◆ TEXTAUSZUG ◆
►

Berge gebären bekanntlich keine Mäuse, aber gelegentlich neue Berge – Bücherberge. So auch der Gotthard, der zwar «nur» ein Pass ist, also nichtmal ein Berg und nun eigentlich auch gar nicht mehr vorhanden, da für Reisende nicht mehr sicht- und spürbar. Dafür gibt es jetzt den neuen Gotthard-Bücherberg. Hier eine Auswahl.
„Am 20. September 1707 erhält Pietro Morettini aus dem Maggiatal den Auftrag, zur Umgehung der sogenannten Twärrenbrücke ‚eine neuwe Strass durch den lebendigen Fels zu bauen‘: das Urnerloch. Der Schüler des französischen Festungsingenieur Vauban kann das 64 Meter lange Loch 1709 dem Verkehr übergeben.“
Das Urnerloch: der erste Tunnel am Gotthard. Mehr noch: der erste Schweizer Strassentunnel. Nur elf Monate dauerte das Sprengen mit Schwarzpulver im Gotthardgranit, bis der Stollen so gross war, dass Saumtiere ohne Reiter hindurchgehen konnten, mit einer Geschwindigkeit von rund 3 km/h. Fünf Tage dauerte die Reise von Zürich nach Mailand. Nach der Inbetriebnahme des Gotthard-Basistunnels, dessen Anstich im November 1999 begann, wird die Reisezeit noch drei Stunden betragen, für den rund 57‘000 Meter langen Tunnel (Weströhre 56‘978 m, Oströhre 57‘091 m) weniger als 20 Minuten. Da werden wir kaum Zeit finden, all die schweren und dicken Bücher zu lesen und zu studieren, die zur Eröffnung des neuen helvetischen Jahrhundertbauwerkes am 1. Juni 2016 erschienen sind oder dies noch tun. Deshalb hier ein kleiner Überblick über dünnere, aber keineswegs leichtgewichtige Publikationen.

◄

◆ ZU BEARBEITENDE AUFGABEN ◆
• A. Nenne sämtliche Jahreszahlen, die im Textauszug zum Gotthard vorkommen.
• B. Welche Länge hat das Urnerloch laut dem Textauszug zum Gotthard?
• C. Führe den Textauszug zum Gotthard im Anschluss an seinen letzten Satz weiter.
Die Einträge haben mit dem Textauszug zum Gotthard nichts zu tun.

◆ EINTRÄGE ◆
►

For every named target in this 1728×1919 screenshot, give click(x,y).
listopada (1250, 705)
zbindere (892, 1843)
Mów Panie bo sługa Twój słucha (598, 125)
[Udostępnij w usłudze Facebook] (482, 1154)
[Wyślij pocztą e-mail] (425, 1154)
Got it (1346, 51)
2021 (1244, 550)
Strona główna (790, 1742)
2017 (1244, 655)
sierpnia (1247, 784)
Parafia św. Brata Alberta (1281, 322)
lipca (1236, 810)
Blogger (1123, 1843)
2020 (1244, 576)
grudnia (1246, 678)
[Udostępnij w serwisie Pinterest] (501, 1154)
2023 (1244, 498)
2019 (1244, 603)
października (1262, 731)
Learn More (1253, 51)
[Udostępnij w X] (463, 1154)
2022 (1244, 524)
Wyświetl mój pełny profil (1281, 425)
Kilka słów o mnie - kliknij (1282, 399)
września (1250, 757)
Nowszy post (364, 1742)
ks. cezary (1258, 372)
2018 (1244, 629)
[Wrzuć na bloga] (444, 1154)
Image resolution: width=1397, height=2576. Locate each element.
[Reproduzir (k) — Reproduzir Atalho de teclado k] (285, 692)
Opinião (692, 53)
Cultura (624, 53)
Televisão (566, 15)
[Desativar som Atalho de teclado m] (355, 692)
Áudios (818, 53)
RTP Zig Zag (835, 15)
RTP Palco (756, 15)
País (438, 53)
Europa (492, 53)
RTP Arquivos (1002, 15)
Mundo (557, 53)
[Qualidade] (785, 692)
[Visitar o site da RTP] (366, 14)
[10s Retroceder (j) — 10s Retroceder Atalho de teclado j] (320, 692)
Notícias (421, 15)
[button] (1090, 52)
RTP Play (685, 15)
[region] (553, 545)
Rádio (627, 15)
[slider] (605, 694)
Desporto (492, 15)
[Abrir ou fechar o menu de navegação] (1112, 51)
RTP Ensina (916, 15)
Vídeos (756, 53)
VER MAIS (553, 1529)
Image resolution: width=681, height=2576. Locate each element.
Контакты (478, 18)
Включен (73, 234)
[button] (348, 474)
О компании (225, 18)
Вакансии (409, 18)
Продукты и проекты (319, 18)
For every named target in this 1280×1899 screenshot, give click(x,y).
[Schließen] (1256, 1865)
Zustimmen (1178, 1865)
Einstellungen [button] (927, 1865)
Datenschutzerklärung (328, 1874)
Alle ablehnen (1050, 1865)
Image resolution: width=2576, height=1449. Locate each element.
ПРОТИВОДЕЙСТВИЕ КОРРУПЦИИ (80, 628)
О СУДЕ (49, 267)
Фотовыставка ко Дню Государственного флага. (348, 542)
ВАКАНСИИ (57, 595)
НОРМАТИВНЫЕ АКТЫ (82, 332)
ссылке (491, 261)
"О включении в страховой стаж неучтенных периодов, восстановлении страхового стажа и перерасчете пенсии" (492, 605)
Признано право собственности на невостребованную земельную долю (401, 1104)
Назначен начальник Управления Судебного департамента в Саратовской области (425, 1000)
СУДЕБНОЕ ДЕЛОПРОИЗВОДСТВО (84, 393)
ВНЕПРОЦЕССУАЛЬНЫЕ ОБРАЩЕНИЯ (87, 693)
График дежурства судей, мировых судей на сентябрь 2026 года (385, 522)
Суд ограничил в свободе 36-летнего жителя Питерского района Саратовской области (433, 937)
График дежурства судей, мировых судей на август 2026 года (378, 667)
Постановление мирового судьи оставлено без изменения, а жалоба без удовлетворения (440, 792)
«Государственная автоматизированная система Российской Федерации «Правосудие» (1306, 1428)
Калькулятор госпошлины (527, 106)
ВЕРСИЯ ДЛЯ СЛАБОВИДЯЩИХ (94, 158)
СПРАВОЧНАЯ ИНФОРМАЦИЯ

◄

◆ ANTWORTEN JE AUFGABE ◆
• A. 1707, 1709, 1999, 2016

• B. 64 Meter.

• C.
Das Urnerloch, den Urahnen des Basistunnels, fand ich in „Legenden vom Gotthard“ von Hans-Peter Bärtschi, dem besten Kenner der Eisenbahn- und Industriegeschichte der Schweiz. Illustriert ist seine Schrift, die auf 84 Seiten die Geschichte des eidgenössischsten aller Pässe vom stiebendes Steg bis zum längsten Tunnel aufgleist, mit Karikaturen von Martial Leiter, wie immer überraschend, witzig, böse – einfach auf die Linie gebracht.
Alles Wissenswerte zum neuen Tunnel kurz, zügig und verständlich dargestellt: Das schafft das neue, 72seitige SJW-Heft 2519 mit dem Titel „Weltklasse Gotthard“. Der längste Tunnel der Welt ist nicht der erste Weltrekord an diesem Berg. Seit dem Mittelalter bis heute suchen die Menschen am Gottardo neue Möglichkeiten, um das natürliche Hindernis zwischen dem Norden und dem Süden noch schneller zu überwinden.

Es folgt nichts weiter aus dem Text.